From what I hear, the agents that are actually working the leads are closing 3/10 which comes as no surprise.
Again, I think that recording is an indication that YAL is doing a decent job, but without hearing all of the leads from a batch, it's tough to say. My guess, if the agents buying these leads were actually trained on how to sell FE and how to work a lead, they'd start making money on them. Merrill, as much as I dislike the guy, closed 20% on those leads and I think that shows he knows how to work a lead.
I have to disagree with you. That is not a lead. That is a person who clearly has absolutely no interest in life insurance or seeing an agent.
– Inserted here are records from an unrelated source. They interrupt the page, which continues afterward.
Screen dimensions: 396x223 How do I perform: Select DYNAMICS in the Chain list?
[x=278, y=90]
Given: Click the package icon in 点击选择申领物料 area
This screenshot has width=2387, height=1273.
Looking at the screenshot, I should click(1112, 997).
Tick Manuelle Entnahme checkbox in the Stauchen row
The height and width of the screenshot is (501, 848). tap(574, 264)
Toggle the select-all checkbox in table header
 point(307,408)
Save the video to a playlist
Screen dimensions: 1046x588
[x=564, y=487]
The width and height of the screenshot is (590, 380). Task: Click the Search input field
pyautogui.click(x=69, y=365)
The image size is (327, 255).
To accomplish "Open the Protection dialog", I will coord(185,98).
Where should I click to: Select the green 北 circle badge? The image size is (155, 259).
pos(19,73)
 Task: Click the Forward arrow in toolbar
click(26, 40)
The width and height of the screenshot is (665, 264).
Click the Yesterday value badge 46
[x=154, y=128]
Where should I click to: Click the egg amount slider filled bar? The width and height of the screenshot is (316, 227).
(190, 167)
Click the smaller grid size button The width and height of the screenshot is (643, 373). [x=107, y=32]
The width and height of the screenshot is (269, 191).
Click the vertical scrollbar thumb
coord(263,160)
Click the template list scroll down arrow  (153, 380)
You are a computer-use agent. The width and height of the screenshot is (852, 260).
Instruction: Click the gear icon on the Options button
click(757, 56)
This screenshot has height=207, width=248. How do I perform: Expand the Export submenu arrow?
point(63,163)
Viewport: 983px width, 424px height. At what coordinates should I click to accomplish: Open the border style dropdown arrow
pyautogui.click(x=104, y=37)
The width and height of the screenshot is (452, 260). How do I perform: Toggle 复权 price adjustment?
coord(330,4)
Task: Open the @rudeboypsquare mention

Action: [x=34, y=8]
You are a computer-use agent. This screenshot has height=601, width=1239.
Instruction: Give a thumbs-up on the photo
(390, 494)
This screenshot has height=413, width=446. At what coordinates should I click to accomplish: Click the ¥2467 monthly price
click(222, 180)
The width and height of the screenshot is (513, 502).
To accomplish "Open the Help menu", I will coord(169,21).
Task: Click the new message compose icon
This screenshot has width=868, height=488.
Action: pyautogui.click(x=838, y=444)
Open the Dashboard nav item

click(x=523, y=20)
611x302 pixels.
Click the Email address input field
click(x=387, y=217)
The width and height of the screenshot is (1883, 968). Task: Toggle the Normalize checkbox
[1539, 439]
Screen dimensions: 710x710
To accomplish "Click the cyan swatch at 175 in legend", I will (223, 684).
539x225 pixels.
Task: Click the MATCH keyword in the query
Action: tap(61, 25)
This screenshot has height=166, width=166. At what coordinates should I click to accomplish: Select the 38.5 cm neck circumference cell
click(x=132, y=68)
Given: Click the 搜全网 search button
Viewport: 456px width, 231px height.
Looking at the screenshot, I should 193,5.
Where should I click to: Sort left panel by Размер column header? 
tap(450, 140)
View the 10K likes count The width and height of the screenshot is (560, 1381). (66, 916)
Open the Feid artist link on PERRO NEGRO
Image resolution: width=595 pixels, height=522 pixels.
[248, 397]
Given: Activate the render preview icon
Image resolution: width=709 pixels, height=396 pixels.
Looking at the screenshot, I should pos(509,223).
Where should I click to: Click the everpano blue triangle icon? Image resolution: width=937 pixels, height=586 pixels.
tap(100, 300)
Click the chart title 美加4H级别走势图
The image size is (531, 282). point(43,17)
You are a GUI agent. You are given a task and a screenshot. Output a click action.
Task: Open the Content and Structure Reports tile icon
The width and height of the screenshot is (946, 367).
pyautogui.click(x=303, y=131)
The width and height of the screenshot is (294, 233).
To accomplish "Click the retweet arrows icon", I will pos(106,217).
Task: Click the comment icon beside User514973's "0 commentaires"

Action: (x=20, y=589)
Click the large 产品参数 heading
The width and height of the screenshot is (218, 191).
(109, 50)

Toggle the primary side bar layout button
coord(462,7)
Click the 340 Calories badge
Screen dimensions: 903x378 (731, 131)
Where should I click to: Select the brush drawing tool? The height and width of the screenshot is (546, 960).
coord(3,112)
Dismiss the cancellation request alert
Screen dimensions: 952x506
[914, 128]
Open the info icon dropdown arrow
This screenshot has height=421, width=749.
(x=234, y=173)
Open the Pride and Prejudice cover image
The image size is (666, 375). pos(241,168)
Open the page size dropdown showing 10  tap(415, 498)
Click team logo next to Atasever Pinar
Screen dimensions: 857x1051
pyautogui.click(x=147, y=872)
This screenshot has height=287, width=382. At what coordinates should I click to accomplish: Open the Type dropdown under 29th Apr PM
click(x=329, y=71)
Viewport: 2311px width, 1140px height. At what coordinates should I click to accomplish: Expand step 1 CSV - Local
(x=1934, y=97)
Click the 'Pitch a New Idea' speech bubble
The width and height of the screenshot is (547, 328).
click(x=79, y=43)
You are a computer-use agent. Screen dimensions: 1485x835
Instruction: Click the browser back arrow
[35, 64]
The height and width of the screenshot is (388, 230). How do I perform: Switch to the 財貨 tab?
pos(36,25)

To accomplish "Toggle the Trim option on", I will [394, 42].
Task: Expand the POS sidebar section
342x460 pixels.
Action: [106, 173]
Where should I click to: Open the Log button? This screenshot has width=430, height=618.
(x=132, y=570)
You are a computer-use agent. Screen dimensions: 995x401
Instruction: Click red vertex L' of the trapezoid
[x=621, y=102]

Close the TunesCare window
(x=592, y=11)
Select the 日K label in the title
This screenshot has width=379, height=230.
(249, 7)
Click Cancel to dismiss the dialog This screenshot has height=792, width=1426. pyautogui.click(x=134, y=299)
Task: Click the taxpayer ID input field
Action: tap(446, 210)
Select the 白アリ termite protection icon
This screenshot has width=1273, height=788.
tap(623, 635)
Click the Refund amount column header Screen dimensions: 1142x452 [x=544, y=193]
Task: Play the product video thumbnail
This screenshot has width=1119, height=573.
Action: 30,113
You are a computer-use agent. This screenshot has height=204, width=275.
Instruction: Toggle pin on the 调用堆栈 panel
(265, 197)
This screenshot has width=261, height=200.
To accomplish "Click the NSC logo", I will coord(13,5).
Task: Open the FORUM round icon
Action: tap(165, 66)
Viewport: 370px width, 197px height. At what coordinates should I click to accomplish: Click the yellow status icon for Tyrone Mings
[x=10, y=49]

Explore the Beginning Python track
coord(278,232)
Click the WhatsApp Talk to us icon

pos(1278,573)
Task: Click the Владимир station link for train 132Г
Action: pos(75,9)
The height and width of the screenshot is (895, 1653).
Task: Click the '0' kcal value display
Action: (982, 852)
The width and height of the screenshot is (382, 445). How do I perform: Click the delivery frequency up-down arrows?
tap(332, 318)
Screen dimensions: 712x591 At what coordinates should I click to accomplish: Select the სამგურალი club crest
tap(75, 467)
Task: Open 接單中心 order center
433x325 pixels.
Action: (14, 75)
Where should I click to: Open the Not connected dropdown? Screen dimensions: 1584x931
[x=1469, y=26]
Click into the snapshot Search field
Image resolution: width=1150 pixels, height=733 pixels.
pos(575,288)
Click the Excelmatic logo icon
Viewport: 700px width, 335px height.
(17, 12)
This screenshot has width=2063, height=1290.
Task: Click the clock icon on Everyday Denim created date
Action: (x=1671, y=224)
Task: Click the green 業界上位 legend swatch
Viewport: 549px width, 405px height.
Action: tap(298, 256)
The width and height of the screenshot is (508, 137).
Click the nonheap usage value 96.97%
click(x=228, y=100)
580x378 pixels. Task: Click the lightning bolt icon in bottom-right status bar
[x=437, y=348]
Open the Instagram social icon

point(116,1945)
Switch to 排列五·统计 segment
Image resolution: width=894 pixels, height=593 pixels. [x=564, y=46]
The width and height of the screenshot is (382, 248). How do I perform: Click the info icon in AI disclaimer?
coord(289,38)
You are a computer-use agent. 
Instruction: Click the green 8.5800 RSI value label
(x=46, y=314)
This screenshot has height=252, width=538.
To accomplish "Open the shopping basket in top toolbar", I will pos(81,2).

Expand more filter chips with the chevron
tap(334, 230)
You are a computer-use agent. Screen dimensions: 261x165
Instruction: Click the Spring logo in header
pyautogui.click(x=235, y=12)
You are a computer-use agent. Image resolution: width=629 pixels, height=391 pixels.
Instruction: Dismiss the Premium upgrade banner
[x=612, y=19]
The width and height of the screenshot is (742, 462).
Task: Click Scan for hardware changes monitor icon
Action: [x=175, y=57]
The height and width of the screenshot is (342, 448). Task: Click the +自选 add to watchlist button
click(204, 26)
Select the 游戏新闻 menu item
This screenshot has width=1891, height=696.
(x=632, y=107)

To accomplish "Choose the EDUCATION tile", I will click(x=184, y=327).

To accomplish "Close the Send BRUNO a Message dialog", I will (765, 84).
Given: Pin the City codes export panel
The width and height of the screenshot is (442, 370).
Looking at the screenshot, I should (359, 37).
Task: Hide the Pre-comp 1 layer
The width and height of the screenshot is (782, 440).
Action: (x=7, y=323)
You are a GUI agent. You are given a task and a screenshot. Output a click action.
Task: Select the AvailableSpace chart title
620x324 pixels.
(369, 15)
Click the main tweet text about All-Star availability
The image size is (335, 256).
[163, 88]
It is actually worse than a name and number from the phone book. That person might actually have some interest. If someone wants to go beat on this guy and try to get a sale, that is their business. But to sell this to someone, claiming this guy is a qualified lead? Its pure fraud.
At minimum, a lead has to have some level of interest in the product, and have some ability to get it. It sounds like this guy might qualify for something, but he definitely has no interest.
I realize Bob generates leads differently, but it would be interesting to hear his take on it.
And yes Josh, I do realize how hard it is to telemarket for life leads. Most are roughly this quality. For a new agent who is cold calling, it might be worth it just for the practice, but no one should ever be expected to pay a person to generate this.